In tax law, form matters. A mere subjective intention, here as elsewhere in the tax field, is not by itself sufficient to alter the characterization of a transaction for tax purposes. If a taxpayer arranges his affairs in certain formal ways, enormous tax advantages can be obtained, even though the main reason for these arrangements may be to save tax (see The Queen v. Irving Oil, 91 DTC 5106, per Mahoney J.A.) If a taxpayer fails to take the correct formal steps, however, tax may have to be paid. If this were not so, Revenue Canada and the courts would be engaged in endless exercises to determine the true intentions behind certain transactions. Taxpayers and the Crown would seek to restructure dealings after the fact so as to take advantage of the tax law or to make taxpayers pay tax that they might otherwise not have to pay. While evidence of intention may be used by the Courts on occasion to clarify dealings, it is rarely determinative. In sum, evidence of subjective intention cannot be used to 'correct' documents which clearly point in a particular direction.

This quote applies equally to the present situation.

[15]     To be successful in taking advantage of provisions under the Income Tax Act, the form of the transaction between the corporation and its shareholder must be operative. I find as a fact that Donald sought to show the amounts as expenses of the corporation and not declare them as having been received by him. After the audit, it is too late to restructure the transaction. Benefits were conferred on the Appellant as a shareholder. With regard to shareholders and double taxation, I agree with the following comments of Judge Mogan in Chopp at pages 529-530:

It has been held on many occasions that a benefit will be taxable under subsection 15(1) of the Income Tax Act (formerly subsection 8(1)) only if it is conferred on a shareholder in his capacity as a shareholder. See M.N.R. v. Pillsbury Holdings Limited, 64 DTC 5184. The relationship between a corporation and its shareholders is based on invested capital. That relationship is not, by itself, incidental to or connected with any business carried on by the corporation. Indeed, a corporation may not carry on a business or, if it does, the shareholders may not be involved in the business.

The relationship between a corporation and those individuals who work in the operation of the corporation's business is one of employer/employee. That employment relationship is, of course, incidental to and connected with the corporation's business. If a shareholder is also an employee of the corporation and receives a benefit in his capacity as employee, the value of that benefit would be taxed under paragraph 6(1)(a) of the Act. A corporation is ordinarily permitted to deduct as a business expense the cost of a benefit received or enjoyed by an employee qua employee. A corporation, however, is not permitted to deduct any amount with respect to a benefit conferred on a shareholder qua shareholder because the corporate/shareholder relationship is not incidental to the corporation's business. A shareholder benefit is more like a dividend and less like a business expense. Therefore, a benefit taxed under subsection 15(1) will usually result in some form of double taxation because the shareholder will be taxed on an amount which has not been deducted in computing the income of the corporation. In appropriate circumstances, this will be a harsh but necessary result.

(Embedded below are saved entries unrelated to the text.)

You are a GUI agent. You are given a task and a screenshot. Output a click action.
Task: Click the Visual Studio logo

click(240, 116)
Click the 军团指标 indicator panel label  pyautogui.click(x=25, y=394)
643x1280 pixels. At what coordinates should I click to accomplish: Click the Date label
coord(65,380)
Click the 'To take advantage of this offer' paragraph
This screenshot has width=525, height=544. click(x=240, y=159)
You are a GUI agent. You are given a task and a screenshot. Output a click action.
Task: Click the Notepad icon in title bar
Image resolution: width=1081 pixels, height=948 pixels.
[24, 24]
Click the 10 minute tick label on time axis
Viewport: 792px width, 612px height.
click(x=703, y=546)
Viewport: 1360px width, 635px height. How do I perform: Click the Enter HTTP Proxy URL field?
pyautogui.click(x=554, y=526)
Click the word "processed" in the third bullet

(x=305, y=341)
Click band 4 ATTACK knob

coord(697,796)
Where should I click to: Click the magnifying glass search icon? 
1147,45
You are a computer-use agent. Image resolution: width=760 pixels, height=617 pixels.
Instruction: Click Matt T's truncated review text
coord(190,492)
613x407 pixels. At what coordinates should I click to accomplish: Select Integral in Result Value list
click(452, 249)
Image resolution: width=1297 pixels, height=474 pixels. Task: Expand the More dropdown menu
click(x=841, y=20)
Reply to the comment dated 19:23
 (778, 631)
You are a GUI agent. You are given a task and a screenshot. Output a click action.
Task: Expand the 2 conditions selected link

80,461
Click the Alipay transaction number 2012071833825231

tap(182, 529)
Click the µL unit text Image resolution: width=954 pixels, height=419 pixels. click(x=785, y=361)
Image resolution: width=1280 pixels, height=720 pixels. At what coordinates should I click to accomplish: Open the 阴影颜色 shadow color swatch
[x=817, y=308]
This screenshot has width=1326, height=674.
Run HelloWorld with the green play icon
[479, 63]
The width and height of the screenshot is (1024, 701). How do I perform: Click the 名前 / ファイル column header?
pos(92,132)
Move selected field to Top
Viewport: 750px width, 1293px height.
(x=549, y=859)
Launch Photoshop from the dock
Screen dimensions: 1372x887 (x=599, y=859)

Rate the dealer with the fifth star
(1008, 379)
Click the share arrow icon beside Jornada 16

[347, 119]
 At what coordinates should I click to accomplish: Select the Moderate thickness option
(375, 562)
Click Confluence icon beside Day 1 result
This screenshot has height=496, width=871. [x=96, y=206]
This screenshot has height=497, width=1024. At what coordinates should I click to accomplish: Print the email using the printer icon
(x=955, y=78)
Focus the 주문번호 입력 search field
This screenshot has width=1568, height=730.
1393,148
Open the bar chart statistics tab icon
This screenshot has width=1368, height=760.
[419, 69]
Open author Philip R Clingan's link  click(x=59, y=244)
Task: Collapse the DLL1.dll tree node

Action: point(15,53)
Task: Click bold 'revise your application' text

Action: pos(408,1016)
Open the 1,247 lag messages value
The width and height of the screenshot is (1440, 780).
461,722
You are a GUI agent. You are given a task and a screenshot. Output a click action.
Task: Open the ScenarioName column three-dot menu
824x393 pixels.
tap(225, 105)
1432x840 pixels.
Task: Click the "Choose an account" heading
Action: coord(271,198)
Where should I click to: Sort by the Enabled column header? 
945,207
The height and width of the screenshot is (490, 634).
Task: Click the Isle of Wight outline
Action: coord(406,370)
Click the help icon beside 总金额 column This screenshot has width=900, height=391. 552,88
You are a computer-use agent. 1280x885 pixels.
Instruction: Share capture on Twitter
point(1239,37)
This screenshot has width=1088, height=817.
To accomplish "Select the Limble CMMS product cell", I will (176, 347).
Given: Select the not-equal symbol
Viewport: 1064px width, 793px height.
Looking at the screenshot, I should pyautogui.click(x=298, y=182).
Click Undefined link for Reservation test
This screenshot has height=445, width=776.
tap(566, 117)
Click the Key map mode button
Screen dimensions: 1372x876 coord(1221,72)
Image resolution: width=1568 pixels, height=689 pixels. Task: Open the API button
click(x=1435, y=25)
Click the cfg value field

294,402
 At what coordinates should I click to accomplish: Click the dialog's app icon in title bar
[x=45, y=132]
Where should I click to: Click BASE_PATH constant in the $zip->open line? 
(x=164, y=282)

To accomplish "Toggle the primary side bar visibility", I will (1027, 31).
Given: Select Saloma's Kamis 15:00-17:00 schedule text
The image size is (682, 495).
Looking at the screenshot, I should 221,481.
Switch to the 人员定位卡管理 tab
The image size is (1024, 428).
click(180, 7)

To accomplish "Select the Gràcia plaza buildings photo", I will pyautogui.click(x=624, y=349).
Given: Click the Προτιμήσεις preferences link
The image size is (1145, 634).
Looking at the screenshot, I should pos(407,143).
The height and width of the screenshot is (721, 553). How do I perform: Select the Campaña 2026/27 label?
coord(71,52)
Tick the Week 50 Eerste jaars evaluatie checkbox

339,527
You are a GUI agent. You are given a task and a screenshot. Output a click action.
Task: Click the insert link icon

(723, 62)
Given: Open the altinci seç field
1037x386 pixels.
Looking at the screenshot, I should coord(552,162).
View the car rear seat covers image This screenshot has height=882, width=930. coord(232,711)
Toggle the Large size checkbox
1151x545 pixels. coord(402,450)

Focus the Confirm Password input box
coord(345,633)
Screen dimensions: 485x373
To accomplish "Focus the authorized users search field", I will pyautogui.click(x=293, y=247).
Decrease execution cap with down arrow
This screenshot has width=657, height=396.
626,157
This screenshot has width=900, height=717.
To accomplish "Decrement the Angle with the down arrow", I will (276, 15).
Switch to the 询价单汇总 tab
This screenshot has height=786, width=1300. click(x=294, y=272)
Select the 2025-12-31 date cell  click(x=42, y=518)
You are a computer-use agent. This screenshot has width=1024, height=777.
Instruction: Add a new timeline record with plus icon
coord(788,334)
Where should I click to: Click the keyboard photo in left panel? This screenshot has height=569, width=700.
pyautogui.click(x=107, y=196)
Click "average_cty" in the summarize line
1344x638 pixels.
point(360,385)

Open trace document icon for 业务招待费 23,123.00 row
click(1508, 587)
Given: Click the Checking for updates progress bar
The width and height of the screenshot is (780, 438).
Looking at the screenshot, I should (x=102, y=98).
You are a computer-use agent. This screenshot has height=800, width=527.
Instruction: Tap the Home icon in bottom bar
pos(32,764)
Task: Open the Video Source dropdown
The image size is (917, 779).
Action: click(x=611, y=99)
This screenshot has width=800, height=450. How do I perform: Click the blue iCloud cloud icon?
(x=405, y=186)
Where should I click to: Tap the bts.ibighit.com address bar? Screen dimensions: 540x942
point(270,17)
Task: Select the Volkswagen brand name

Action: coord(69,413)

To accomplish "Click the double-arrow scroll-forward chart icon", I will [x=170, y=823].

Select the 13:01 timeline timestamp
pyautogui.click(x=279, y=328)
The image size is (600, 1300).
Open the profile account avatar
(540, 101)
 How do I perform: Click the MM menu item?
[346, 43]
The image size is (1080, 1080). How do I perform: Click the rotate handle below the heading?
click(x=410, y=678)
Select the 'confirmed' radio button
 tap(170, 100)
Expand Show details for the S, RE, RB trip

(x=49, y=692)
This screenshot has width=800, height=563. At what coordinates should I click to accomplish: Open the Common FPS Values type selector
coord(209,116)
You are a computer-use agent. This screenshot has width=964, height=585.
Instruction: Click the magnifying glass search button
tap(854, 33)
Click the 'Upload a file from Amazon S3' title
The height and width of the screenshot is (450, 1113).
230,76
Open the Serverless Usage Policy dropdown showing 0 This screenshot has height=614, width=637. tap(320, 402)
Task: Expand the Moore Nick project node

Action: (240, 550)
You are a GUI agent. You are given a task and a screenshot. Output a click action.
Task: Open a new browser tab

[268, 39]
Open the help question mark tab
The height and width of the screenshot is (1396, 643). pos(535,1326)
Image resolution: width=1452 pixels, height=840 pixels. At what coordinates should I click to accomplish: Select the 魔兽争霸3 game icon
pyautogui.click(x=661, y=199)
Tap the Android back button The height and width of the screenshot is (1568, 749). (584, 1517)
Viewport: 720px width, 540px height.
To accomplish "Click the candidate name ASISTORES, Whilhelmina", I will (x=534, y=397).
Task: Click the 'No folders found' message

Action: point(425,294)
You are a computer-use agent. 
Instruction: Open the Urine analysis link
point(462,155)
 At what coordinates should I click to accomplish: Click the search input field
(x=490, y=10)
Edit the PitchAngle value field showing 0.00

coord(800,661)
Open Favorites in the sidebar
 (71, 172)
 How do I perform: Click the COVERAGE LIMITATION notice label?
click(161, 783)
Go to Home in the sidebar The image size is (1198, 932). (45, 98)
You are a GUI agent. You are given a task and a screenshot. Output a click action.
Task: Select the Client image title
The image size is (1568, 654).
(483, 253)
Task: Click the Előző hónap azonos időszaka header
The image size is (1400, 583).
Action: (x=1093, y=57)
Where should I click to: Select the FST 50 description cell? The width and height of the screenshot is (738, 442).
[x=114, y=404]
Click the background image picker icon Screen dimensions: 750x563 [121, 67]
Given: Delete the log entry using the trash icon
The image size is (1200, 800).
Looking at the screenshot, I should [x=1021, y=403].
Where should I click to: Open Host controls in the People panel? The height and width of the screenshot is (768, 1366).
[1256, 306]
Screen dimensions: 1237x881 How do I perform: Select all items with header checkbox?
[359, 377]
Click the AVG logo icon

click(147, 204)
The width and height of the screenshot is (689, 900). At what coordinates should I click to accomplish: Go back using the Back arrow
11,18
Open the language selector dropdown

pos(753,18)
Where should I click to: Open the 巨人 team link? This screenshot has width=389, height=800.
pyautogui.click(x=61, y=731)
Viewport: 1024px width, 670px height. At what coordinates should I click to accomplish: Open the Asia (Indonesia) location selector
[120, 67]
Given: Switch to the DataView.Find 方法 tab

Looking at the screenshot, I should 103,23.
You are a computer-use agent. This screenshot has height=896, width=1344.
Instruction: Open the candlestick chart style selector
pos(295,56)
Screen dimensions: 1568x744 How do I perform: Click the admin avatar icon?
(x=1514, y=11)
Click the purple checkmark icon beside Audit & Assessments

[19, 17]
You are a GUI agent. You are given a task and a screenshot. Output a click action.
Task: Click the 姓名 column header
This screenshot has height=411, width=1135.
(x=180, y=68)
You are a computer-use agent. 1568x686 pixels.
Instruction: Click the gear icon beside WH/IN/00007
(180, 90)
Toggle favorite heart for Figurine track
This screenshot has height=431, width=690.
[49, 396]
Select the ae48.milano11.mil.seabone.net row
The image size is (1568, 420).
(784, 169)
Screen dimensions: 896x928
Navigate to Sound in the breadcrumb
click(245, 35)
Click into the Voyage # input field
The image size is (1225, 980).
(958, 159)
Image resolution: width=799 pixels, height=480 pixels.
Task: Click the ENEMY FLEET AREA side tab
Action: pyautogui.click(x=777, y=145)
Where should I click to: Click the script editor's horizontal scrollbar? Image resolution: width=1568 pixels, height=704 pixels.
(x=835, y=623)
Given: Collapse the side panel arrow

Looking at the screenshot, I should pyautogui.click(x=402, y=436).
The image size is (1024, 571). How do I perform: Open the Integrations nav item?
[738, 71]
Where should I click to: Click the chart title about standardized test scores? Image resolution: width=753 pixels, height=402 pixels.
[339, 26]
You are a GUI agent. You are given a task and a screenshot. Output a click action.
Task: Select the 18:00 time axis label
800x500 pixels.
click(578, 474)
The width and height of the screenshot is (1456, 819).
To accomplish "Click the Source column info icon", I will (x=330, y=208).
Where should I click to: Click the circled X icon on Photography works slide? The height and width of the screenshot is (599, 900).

[16]     The Appellant had the onus of establishing that the Minister's assumptions of fact and consequent assessments are wrong. That has not been done. Carol has been correctly assessed to disallow the spousal tax credit because her spouse's net income now exceeds the base amount calculated under paragraph 118(1)(a) of the Act.

[17]     Both appeals are dismissed.

Signed at Ottawa, Canada, this 26th day of September, 2003.

"C.H. McArthur"

McArthur J.


CITATION:                                        2003TCC699

COURT FILE NO.:                             2002-4039(IT)I and 2002-4040(IT)I

STYLE OF CAUSE:                           Carol A. Tymchuk and Donald L. Tymchuk and

Her Majesty the Queen

PLACE OF HEARING:                      Nanaimo, British Columbia

DATE OF HEARING:                        June 11, 2003

REASONS FOR JUDGMENT BY:     The Honourable Justice C.H. McArthur

DATE OF JUDGMENT:                     September 26, 2003

APPEARANCES:

Agent for the Appellants:            Donald L. Tymchuk

Counsel for the Respondent:      Michael Taylor

COUNSEL OF RECORD:

For the Appellant:

Name:                 --

Firm:                  --

For the Respondent:                  Morris Rosenberg

                                                Deputy Attorney General of Canada

                                                                                                Ottawa, Canada



[1]           Although Donald made reference to Carol owning shares, there was no further evidence and I accept the Respondent's assumption that he owned 100% of the shares.

[2]           The first line of the Appellant's written submission dated June 26, 2003.

[3]           The corporation was allowed some deductible expenses in instances where the auditor was satisfied that the money was expended for the purposes of earning income.